Submitted by lmadmin on Mon, 04/16/2012 - 22:10
A UK assessment within the April Drug and Therapeutics Bulletin (DTB) says there is certainly scant evidence that over-the-counter remedies for basic insect bites function, suggesting that in most circumstances, no therapy at all is adequate.
The DTB concludes:
"There is small evidence for the efficacy of remedies for easy insect bites. The signs and symptoms are typically self limiting and in lots of situations, no therapy could be essential."

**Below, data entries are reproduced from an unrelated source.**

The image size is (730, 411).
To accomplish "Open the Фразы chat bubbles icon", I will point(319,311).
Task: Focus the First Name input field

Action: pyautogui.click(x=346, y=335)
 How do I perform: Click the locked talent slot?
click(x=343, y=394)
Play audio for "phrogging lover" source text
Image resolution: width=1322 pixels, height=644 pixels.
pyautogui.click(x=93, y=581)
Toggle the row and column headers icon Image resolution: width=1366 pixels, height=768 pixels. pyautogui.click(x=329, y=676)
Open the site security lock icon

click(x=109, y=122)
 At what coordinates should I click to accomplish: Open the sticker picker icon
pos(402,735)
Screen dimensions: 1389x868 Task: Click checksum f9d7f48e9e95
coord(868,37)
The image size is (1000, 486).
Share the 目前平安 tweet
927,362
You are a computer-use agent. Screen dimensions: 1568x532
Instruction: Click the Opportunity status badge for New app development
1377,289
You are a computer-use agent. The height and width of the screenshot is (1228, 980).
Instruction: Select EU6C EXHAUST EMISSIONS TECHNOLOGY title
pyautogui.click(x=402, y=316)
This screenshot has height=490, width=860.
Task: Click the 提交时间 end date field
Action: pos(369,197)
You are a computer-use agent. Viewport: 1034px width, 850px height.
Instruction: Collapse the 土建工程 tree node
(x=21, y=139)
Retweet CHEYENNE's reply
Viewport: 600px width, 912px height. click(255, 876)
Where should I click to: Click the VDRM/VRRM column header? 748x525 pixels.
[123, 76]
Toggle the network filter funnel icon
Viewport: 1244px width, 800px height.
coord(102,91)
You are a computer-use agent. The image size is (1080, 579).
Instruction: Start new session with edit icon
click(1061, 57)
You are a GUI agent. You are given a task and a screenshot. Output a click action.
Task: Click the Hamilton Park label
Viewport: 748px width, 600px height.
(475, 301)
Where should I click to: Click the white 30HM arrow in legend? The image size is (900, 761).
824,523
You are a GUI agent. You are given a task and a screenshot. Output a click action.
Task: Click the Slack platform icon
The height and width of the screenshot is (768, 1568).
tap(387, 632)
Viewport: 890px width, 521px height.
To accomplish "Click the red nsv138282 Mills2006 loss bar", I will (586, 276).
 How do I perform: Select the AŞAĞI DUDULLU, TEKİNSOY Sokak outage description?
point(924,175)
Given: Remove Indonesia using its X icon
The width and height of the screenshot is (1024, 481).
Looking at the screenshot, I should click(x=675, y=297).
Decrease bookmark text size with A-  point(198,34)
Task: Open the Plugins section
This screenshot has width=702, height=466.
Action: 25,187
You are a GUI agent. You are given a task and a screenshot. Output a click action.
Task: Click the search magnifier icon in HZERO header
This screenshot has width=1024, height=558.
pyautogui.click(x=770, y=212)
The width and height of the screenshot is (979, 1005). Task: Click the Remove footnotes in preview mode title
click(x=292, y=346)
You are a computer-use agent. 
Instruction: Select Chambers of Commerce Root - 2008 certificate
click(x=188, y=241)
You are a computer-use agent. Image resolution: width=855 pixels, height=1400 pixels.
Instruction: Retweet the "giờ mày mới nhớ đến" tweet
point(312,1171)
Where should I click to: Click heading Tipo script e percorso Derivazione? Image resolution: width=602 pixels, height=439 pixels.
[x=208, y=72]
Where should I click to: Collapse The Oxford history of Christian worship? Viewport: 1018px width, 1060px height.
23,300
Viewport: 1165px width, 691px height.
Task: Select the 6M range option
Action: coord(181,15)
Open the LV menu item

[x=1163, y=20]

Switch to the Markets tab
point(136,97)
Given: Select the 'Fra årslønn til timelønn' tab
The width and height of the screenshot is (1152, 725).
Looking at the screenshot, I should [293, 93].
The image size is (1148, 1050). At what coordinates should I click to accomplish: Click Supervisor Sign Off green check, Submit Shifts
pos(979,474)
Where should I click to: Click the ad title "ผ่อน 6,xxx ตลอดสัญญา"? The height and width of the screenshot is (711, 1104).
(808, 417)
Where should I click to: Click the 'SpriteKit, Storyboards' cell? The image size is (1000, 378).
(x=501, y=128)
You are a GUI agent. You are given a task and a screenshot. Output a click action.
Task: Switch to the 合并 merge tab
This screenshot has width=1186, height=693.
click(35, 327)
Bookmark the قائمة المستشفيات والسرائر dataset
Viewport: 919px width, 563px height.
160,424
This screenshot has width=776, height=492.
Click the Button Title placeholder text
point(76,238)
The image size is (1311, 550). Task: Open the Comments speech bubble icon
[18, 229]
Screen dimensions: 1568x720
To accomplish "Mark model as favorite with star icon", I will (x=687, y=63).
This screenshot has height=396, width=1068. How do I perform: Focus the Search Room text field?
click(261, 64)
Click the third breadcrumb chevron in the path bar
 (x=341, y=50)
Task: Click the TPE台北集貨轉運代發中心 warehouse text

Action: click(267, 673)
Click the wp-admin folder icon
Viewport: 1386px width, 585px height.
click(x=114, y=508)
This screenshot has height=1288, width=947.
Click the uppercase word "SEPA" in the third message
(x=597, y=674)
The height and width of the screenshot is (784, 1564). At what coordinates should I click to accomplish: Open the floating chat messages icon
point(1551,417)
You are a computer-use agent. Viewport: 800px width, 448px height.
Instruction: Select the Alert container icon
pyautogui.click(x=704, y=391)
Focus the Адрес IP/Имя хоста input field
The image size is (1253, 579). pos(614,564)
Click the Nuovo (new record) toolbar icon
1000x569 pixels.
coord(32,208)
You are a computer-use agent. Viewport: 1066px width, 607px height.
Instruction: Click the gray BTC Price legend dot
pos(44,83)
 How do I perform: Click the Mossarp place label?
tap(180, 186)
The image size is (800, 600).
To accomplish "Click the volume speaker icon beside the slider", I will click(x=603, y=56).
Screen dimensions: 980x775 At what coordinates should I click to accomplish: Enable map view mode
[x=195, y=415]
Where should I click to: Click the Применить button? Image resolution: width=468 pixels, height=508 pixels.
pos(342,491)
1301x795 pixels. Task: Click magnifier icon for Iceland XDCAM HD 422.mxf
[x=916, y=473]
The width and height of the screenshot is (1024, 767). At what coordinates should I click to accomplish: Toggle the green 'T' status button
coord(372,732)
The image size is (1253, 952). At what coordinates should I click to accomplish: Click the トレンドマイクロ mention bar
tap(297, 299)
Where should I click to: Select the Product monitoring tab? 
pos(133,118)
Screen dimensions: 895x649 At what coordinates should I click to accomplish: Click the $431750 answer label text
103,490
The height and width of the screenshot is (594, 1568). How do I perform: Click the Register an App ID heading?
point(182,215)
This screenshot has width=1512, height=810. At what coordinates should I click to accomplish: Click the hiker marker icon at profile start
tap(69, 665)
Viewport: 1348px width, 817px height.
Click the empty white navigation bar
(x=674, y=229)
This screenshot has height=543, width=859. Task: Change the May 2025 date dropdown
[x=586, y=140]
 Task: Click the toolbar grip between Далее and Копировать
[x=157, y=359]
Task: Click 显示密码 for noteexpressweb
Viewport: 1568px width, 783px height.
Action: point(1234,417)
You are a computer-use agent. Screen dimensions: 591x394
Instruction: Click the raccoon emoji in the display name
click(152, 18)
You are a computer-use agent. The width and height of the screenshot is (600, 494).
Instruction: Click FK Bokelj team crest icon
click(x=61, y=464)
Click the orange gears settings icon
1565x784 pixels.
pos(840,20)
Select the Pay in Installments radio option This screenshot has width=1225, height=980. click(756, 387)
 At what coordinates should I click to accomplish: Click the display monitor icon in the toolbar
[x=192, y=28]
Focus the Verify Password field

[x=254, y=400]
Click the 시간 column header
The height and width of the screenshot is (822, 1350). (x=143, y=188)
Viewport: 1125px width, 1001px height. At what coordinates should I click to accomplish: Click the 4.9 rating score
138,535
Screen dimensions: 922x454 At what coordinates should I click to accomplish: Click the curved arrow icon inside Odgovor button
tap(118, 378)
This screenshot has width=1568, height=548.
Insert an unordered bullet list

The majority of the insect bites inflicted on persons within the UK are from midges, mosquitoes, flies, fleas and bedbugs, searching for a blood meal.
Once they bite, these insects inject saliva in to the wound, causing a reaction, which include itching and inflammation.
Some bites can lead to infection, an eczema flare-up, or anaphylactic shock. Clearly these reactions warrant suitable remedy, says DTB, but which is not what their evaluation is about: their beef is using the over-the-counter medicines employed to treat the vast majority of milder reactions: the itching, swelling, discomfort, and secondary challenges that come from scratching.
As an example, steroid creams have already been shown to assist men and women with eczema, but there's no evidence they're helpful for the kind of itching and inflammation you receive from an insect bite, says DTB.
Also, there is absolutely no evidence that steroid tablets function for serious localized and systemic reactions to insect bites, regardless of the reality they're advised for this.
DTB urges folks to utilize steroid creams extremely sparingly and under no circumstances apply them for the face or broken skin.
Yet another remedy they raise doubts about will be the widely advised antihistamine tablet, made use of for pacifying the itching that accompanies insect bites. But based on DTB, there's small evidence to help this either.
DTB says they could discover no difficult evidence on the effectiveness of Crotramiton against itching. They cite a note inside the British National Formulary, the UK expert's drug bible, that says the drug is of "uncertain value".
There's small evidence that antiseptics and astringents relieve itching or burning, even though there's some evidence that dilute ammonium resolution (counter-irritant) assists, says DTB.
As for creams that include painkillers or anaesthetics like lidocaine, benzocaine, at times with antihistamines and antiseptics, DTB says they're "marginally helpful and occasionally trigger sensitisation".
DTB suggests that applying a cloth soaked in cold water for the wound is normally essentially the most helpful technique to treat a straightforward insect bite.
The evaluation will not consist of remedies for bites from ticks, mites and lice.
DTB is published by BMJ Publishing Group Ltd. It truly is not a peer-reviewed journal; its articles are created by editors in consultation with specialists.